So, I have a thing for books. I typically read four to eight books at a time, and the bookshelves in my room are so full that I regularly have to take less essential junk out to make room for new books. Here's a picture of my non-fiction shelf, if you're curious:
I've read so many of these books that I make it a goal to revisit the ones I've already finished. To that end, I'll thoroughly annotate books I read to make sure that I know where my eyes should "fall" when thumbing through them. But a year or two ago, I began noticing an odd pattern: the books I revisited and the insights I remembered from them seemed to be exactly what I needed in that time of my life. It wasn't by deliberate action that this happened, of course; my decision to pick up a book that would later prove helpful came just as a spur of the moment impulse, a thought like "wouldn't it be nice to read that again?"
But as time went on, I started to observe my thoughts and feelings leading up to choosing that helpful book. I discovered that helpful books "call out to me." Whether it's the color of the spine or feelings I associate with the book, my mind will "catch hold" on something it signifies to me and make it seem more interesting that it normally does. It's almost like the book is "glowing" with significance, whereas others just seem the way they are by default.
Experimenting with this process, I discovered something else: if I let my unconscious mind take over when thumbing through the book, I'll usually land on the page that helps me the most. Here my habit for annotating comes in especially useful: if I flip to the right page, the underlines, boxes, and notes in the margins point me to what's most significant in that general area.
Realizing the potential in this phenomenon, I decided to use it consciously. For the past few weeks, I've begun most days by going over to my bookshelves, seeing which books have started "calling to me," and bringing them over to my desk. There, I thumb through the books, glean what it is I'm supposed to learn from them, and write those ideas down in an electronic notebook. To give you an idea of what this process is like, here's a brief excerpt from that journal:
The Qur'an: The alternation of day and night is a lesson to learn from God for those who have eyes to see. Night invariably follows day, but day invariably follows night. Night and day--sadness and happiness, pain and pleasure, etc.--are always together. Reference Heidegger, Hillman and Angels on heaven and hell. / The Crucible of Doubt: This life's uncertainty and estrangement is actually a salvation, one from the eternal stasis of Eden. This life's absurdity is what I need to grow, but not only that--it is what manifests the joy. Reference the above Qur'an quote and the Magician chapter of the Red Book on magic. / Emerson: Nature embosoms us all--she nourishes us and gives a new day to us every time we fall. We are continuallly in her womb. Poetry and philosophy reveal the truth and beauty behind the world, which are really one and the same. Truth and beauty are two sides of the same. / What We Talk about When We Talk about God: God is bigger and better and more awe-inspiring than we can comprehend at any moment. We need steps to open our minds to it. This is the day and the night, alternating so that I can be freed by each night.

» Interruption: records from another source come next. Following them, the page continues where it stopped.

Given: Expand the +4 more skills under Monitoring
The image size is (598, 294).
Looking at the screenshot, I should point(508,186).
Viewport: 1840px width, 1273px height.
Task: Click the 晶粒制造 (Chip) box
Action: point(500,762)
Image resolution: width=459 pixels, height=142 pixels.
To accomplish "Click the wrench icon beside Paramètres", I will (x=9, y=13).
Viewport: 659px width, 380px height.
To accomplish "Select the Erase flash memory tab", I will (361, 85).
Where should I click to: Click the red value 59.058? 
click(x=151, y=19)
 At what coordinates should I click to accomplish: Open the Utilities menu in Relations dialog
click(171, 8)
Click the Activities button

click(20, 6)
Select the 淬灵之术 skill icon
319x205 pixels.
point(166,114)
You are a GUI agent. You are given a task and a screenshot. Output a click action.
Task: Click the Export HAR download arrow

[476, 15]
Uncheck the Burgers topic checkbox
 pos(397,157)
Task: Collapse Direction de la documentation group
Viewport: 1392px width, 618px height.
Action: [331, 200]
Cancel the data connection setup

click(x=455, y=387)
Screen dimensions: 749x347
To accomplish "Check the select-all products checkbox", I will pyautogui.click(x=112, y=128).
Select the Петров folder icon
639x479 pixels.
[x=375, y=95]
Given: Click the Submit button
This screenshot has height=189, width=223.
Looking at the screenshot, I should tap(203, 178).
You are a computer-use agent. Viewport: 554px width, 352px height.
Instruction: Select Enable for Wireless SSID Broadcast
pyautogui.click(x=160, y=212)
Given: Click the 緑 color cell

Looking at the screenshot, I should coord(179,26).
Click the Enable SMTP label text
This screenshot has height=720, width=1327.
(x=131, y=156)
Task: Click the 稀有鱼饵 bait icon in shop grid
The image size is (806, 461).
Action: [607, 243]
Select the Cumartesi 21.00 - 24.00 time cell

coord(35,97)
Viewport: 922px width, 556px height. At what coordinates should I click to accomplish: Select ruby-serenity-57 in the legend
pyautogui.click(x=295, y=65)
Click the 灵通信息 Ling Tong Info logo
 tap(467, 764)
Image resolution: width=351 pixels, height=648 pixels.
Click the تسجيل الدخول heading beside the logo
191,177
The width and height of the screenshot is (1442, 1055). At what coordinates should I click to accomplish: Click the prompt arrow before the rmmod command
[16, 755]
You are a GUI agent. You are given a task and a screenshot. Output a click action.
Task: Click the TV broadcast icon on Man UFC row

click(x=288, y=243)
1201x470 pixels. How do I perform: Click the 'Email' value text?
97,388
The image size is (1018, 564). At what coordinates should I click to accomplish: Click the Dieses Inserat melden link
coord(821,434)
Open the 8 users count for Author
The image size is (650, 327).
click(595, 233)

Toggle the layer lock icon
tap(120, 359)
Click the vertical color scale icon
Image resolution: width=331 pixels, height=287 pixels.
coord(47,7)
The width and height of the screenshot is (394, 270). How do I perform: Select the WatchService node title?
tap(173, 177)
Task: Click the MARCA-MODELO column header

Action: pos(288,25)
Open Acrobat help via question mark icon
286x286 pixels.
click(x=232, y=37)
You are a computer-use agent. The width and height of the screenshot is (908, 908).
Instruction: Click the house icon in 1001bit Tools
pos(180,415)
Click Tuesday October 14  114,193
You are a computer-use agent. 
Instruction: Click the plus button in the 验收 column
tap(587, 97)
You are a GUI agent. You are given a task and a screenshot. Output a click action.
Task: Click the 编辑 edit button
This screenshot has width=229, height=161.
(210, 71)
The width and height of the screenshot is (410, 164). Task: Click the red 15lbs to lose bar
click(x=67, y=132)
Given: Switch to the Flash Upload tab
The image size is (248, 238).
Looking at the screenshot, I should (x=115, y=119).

What was amazing about this particular use of my technique--and has been happening increasingly often--is that it all centered around a common theme, in this case how opposites and duality clearly manifest the whole. I came to the conclusion that some power is using these books to communicate certain ideas to me that I need to know. And I don't doubt for a minute that this power is God.
The point I'm trying to make is that this practice is really a method of personal revelation. I go to God with a question (either conscious or unconscious), and He uses the means at His disposal to communicate the answer to me. As Nephi says in the Book of Mormon: "the Lord God...speaketh unto men according to their language, unto their understanding," and I can't think of a language I speak better than the one used in the books I love reading! I sometimes wonder if God "led" me to this practice by giving me the impulse to buy all my books and to annotate them. But one thing's for certain: it's now a huge blessing in my life.
In conclusion, I'd encourage you to look for ways God can speak to you, especially those unique to you and your interests. Who knows? Maybe He'll speak to you in the words you pick up from others' conversations as you walk through a public place. Maybe He'll speak to you through the lyrics of songs that get stuck in your head for no apparent reason. I think all of these things and more are possible. Anyway, thanks for reading! I'm off to do some reading of my own.